Bab 6

14.4K 977 27
                                    

"Ngapain kalian lihatin hape-ku kayak gitu?" Rania segera duduk di tempatnya tadi dan langsung mengambil serta mengecek ponselnya. "Apa Arvin kirim WA lagi? Lho, ini data internetku kenapa off?"

"Mana kita tahu." Putri memberi jawaban mewakili dua sahabatnya yang saat ini tengah menormalkan ekspresi  mereka.

Rania memutar bola mata. Kemudian, gadis bertubuh ramping itu mengaktifkan data internet, lalu membaca pesan dari Arvin sekali lagi dan senyumnya melebar. Telunjuk Rania dengan usil menyentuh bagian foto profil dan membuat dirinya tersenyum bak remaja jatuh cinta.

"Ran, masih sehat?" tanya Putri setelah melepas gigitannya pada sedotan.

"Sangat sehat." Rania tersenyum, kemudian menunjukkan layar ponsel ke arah sahabatnya secara bergantian. "Lihat, ganteng banget, kan?"

Ketiga sahabat Rania mengangguk. Namun, Trina berdeham kemudian. "Perasaan, cowok-cowok yang punya hubungan sama kamu itu ganteng-ganteng, Ran."

Ketika Anis dan Putri mengangguk mendukung opini Trina, Rania membalas dengan memanyunkan bibir. Tak lama, gadis berpipi tirus itu kembali memperhatikan layar ponsel sambil bergumam, "Kayaknya Arvin yang paling ganteng di antara yang lain." Namun, dibalik pujian itu, diam-diam Rania memasang tatapan datar. 

"Dia WA kamu gimana?" tanya Anis masih bisa menatap foto Arvin yang tampak tampan dengan kemeja merah marun. Di samping itu, sahabat Rania yang paling mungil itu masih berusaha menormalkan detak jantungnya.

"Dia ngajak aku makan malam lusa. Aku bales gimana, nih?" jawab Rania yang kembali menunjukkan kehebohannya.

Putri dan Trina saling beradu pandang. Hanya Anis yang menatap Rania dan foto Arvin secara bergantian. Kemudian, Anis berkata dengan nada lemah lembutnya, "Jangan-jangan dia mau ngajak kamu pacaran, Ran. Terus ngajak nikah. Wah... kayak drama Korea banget."

"Hidupku nggak sedrama dan seromantis hidup kamu sama Mbak Trina, Nis. Ngehayal aja aku sampai nggak berani." Rania terkekeh untuk menertawakan dirinya sendiri. Sejujurnya, hati Rania penuh dengan keluhan dan rasa iri terhadap kehidupan orang lain. Namun, dirinya tidak ingin mengakui hal itu.

"Semisal, ya, misal. Catet. Kalau beneran yang Anis bilang, dia ngajak kamu pacaran terus nikah, kamu mau?" Putri memasang ekspresi serius.

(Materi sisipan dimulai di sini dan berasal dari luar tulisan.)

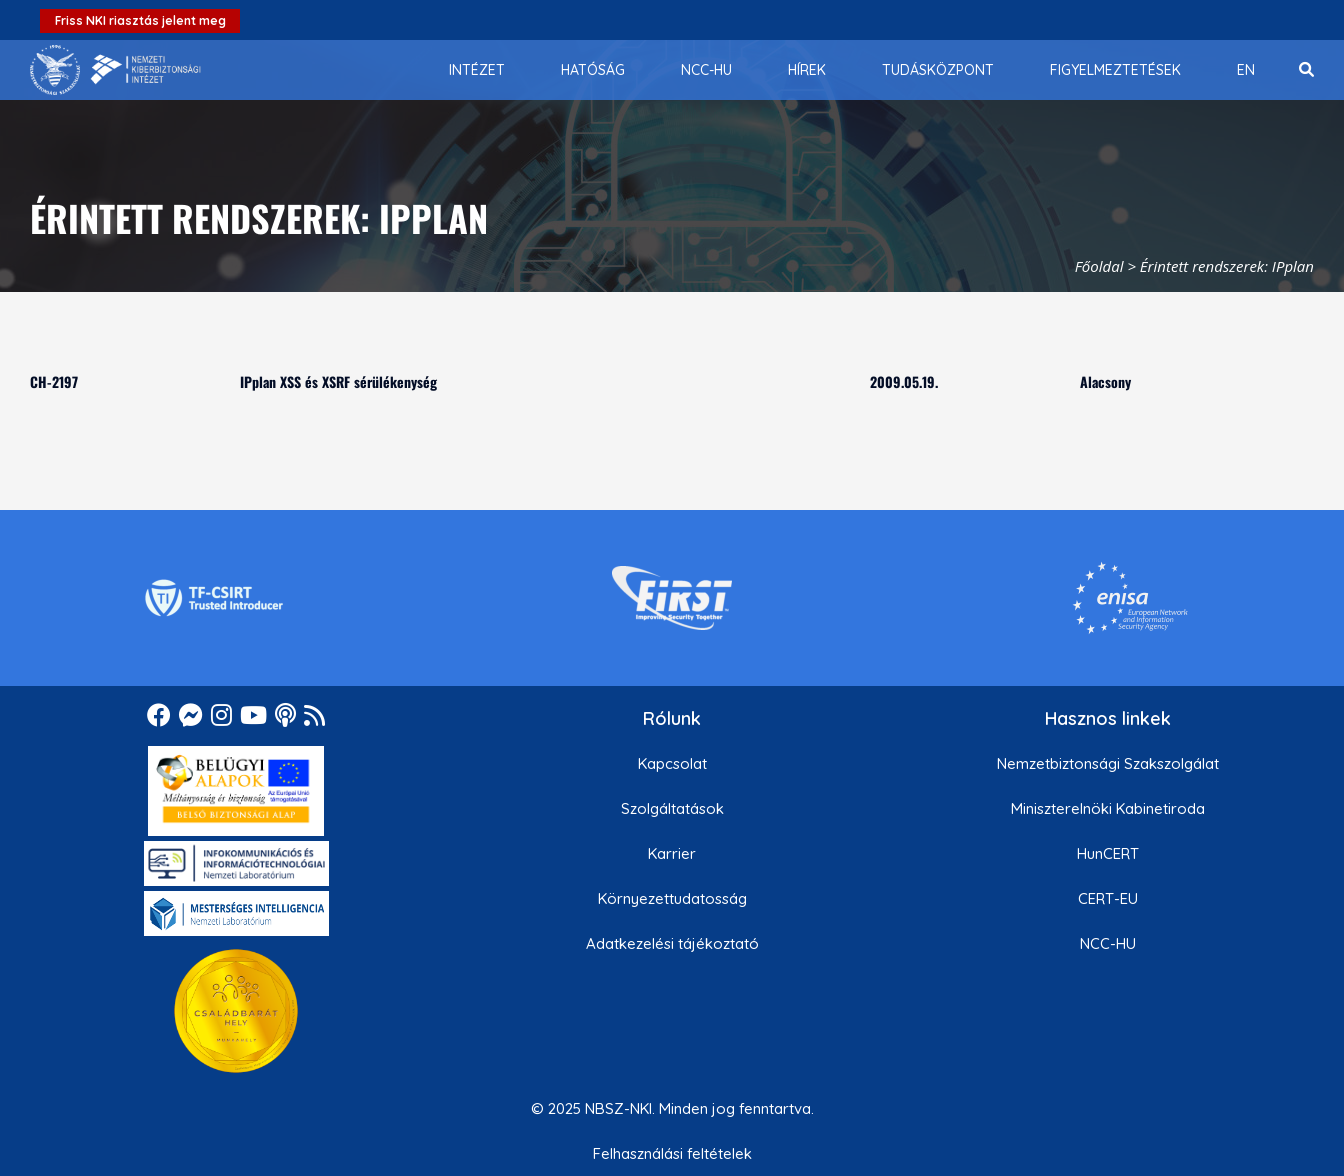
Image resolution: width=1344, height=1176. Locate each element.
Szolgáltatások (672, 808)
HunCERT (1108, 853)
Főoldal (1099, 266)
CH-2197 (54, 381)
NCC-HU (1108, 943)
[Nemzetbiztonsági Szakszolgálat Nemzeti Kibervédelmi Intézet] (115, 70)
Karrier (672, 853)
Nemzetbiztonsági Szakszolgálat (1108, 763)
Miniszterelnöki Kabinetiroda (1108, 808)
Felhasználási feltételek (672, 1153)
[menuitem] (477, 70)
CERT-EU (1108, 898)
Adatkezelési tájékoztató (672, 943)
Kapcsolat (672, 763)
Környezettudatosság (672, 898)
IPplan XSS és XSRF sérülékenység (338, 381)
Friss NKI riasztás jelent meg (140, 20)
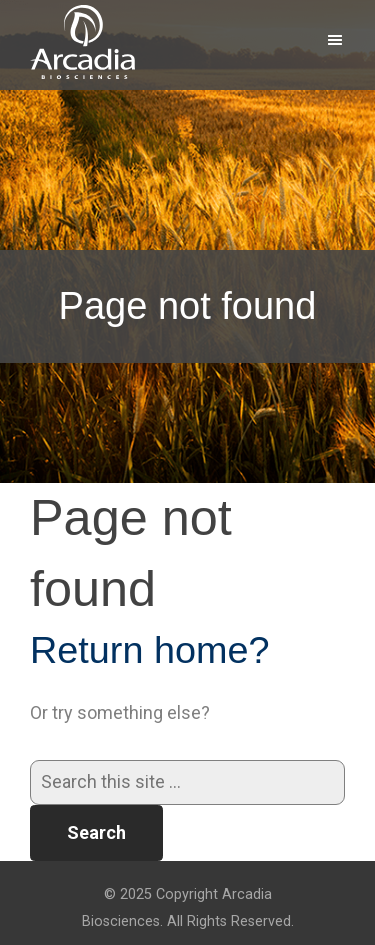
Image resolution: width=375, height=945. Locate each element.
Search (96, 832)
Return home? (150, 650)
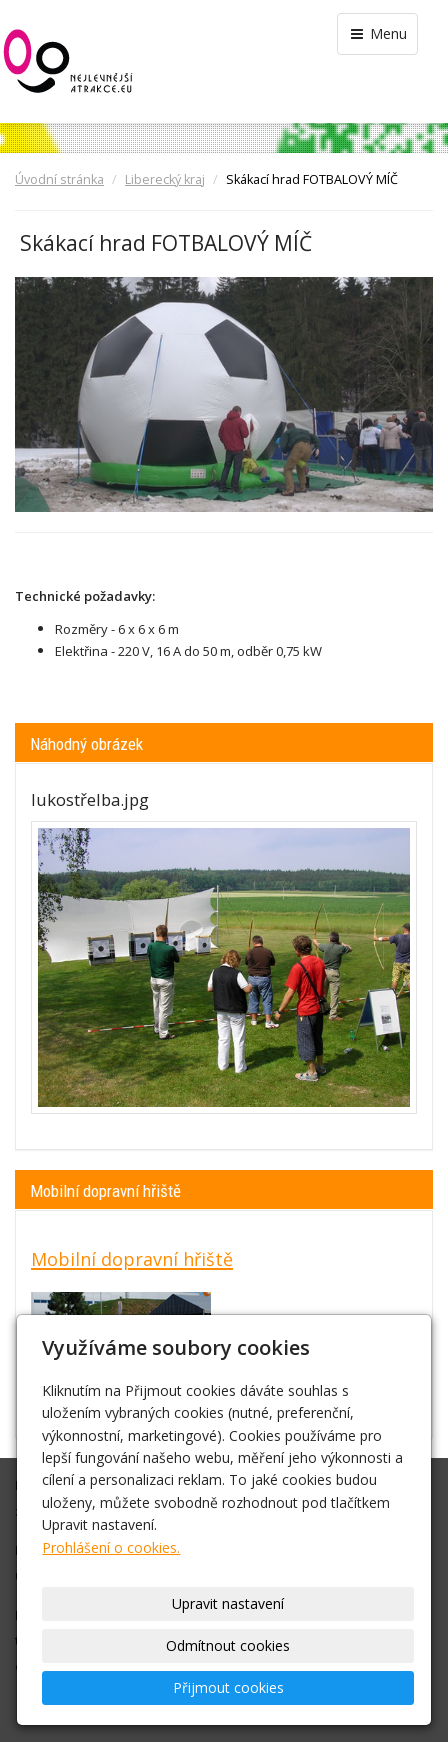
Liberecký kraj (165, 179)
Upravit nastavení (228, 1603)
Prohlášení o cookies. (111, 1547)
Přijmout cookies (228, 1687)
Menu (377, 33)
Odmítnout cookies (228, 1645)
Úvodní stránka (59, 179)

Bukannya menjawab, kini Rania malah menatap Trina. Tak lama, Rania mengangkat bahu dan berkata, "Kalau pake kata 'misal'.... Em, kenapa, nggak? Lumayankan, rezeki nomplok. Ganteng? Iya. Pekerjaan tetap? Punya. Pinter? Jelas. Kaya? Kelihatannya." Gadis berbibir tipis itu langsung menarik bibirnya. "Em... mubazir kalau ditolak. Bukannya itu modal yang bagus buat nikah? Kan, kata orang-orang nikah itu enak kalau modalnya lengkap."

"Nggak sesimpel itu, Ran." Trina menanggapi. Kini, ekspresi wanita berwajah bulat itu penuh keseriusan. "Nikah itu nggak melulu tentang kelebihan dan kebahagiaan. Kalau orang-orang bilang, nikah itu enak. Atau, nikah itu nggak enak. Jangan langsung ditelan bulat-bulat. Yang jelas, jalanin pernikahan itu nggak gampang. Nggak bisa hanya lihat dari luarnya aja. Kamu kan nggak tau gimana Arvin yang sebenernya. Kekurangan dia pun kamu nggak tau."

"Bener apa yang Mbak Trina bilang," gumam Putri. "Coba kamu kenali dia duluan."

Rania terbahak mendengar ucapan demi ucapan dari sahabat-sahabatnya. Tangannya pun tanpa ia sadari telah ditepuk berulang kali bersamaan dengan tawa hebohnya. "Kalian ini apaan, sih? Jangan baper, ah. Tadi kan kalian ngajak aku mengandai-andai. Inget, Arvin juga udah punya anak istri. Aku nggak mau jadi perebut laki orang."

Mereka kemudian terkekeh bersamaan dan mencoba menggiring pokok pembicaraan yang lain.